■ DONNÉES FOURNIES:
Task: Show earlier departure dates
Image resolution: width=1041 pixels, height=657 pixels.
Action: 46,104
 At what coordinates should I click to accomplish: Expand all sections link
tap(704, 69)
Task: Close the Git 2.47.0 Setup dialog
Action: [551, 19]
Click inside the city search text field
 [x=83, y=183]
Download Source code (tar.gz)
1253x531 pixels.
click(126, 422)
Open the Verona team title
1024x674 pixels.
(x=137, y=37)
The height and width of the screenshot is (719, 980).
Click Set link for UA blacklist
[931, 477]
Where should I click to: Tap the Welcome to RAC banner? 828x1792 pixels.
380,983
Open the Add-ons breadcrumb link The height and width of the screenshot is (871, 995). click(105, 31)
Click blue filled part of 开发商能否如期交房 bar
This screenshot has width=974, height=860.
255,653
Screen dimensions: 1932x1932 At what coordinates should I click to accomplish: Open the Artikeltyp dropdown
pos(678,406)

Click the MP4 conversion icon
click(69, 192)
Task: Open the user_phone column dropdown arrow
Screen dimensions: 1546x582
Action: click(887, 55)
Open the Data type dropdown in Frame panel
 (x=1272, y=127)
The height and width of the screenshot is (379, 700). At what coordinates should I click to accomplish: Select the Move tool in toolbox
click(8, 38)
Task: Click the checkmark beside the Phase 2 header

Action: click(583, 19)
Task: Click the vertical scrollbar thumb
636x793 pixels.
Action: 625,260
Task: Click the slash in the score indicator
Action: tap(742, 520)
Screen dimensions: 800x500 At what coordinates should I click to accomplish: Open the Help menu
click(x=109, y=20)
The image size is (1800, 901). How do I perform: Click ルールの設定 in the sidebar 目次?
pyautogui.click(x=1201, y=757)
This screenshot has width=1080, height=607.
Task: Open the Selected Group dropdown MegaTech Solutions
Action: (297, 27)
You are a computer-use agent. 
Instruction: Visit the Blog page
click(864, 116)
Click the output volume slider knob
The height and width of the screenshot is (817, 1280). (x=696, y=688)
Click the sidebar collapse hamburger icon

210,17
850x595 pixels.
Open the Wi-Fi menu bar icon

■ CONSIGNE ÉCRITE: Extrayez chacune des lignes ci-dessus où figure le mot «icon». La casse doit être respectée.

■ LA SOLUTION:
Click the MP4 conversion icon
Click the sidebar collapse hamburger icon
Open the Wi-Fi menu bar icon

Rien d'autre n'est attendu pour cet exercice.